Task to complete
Extract all records. Keep each one exact.

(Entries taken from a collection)
[Start of Attachment]

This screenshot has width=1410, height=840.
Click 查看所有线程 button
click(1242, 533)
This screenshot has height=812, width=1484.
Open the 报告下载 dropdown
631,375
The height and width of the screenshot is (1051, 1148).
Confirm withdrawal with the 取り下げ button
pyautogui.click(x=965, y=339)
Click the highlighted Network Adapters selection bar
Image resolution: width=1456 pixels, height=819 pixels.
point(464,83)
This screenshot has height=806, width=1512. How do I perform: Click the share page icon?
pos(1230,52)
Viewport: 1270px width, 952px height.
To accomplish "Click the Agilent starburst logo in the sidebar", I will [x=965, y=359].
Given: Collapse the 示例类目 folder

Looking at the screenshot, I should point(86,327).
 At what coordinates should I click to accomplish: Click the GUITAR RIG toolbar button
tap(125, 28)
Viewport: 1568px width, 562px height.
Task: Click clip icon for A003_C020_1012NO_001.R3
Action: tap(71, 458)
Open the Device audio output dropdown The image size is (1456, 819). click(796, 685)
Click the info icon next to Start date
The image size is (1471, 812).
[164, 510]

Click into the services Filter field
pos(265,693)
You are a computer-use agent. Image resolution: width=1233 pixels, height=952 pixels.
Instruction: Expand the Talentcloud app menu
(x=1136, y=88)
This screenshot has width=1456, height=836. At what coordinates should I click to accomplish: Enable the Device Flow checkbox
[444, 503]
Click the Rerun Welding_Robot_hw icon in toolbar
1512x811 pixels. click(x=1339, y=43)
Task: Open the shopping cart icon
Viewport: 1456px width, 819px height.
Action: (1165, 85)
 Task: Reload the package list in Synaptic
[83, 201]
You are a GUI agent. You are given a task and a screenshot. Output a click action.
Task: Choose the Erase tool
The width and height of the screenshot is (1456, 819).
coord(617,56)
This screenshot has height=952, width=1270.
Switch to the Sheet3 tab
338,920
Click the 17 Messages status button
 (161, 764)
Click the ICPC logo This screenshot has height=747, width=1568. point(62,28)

[End of Attachment]

Answer area
This screenshot has width=1410, height=840.
Click 查看所有线程 button
click(1242, 533)
This screenshot has height=812, width=1484.
Open the 报告下载 dropdown
631,375
The height and width of the screenshot is (1051, 1148).
Confirm withdrawal with the 取り下げ button
pyautogui.click(x=965, y=339)
Click the highlighted Network Adapters selection bar
Image resolution: width=1456 pixels, height=819 pixels.
point(464,83)
This screenshot has height=806, width=1512. How do I perform: Click the share page icon?
pos(1230,52)
Viewport: 1270px width, 952px height.
To accomplish "Click the Agilent starburst logo in the sidebar", I will [x=965, y=359].
Given: Collapse the 示例类目 folder

Looking at the screenshot, I should point(86,327).
 At what coordinates should I click to accomplish: Click the GUITAR RIG toolbar button
tap(125, 28)
Viewport: 1568px width, 562px height.
Task: Click clip icon for A003_C020_1012NO_001.R3
Action: tap(71, 458)
Open the Device audio output dropdown The image size is (1456, 819). click(796, 685)
Click the info icon next to Start date
The image size is (1471, 812).
[164, 510]

Click into the services Filter field
pos(265,693)
You are a computer-use agent. Image resolution: width=1233 pixels, height=952 pixels.
Instruction: Expand the Talentcloud app menu
(x=1136, y=88)
This screenshot has width=1456, height=836. At what coordinates should I click to accomplish: Enable the Device Flow checkbox
[444, 503]
Click the Rerun Welding_Robot_hw icon in toolbar
1512x811 pixels. click(x=1339, y=43)
Task: Open the shopping cart icon
Viewport: 1456px width, 819px height.
Action: (1165, 85)
 Task: Reload the package list in Synaptic
[83, 201]
You are a GUI agent. You are given a task and a screenshot. Output a click action.
Task: Choose the Erase tool
The width and height of the screenshot is (1456, 819).
coord(617,56)
This screenshot has height=952, width=1270.
Switch to the Sheet3 tab
338,920
Click the 17 Messages status button
 (161, 764)
Click the ICPC logo This screenshot has height=747, width=1568. point(62,28)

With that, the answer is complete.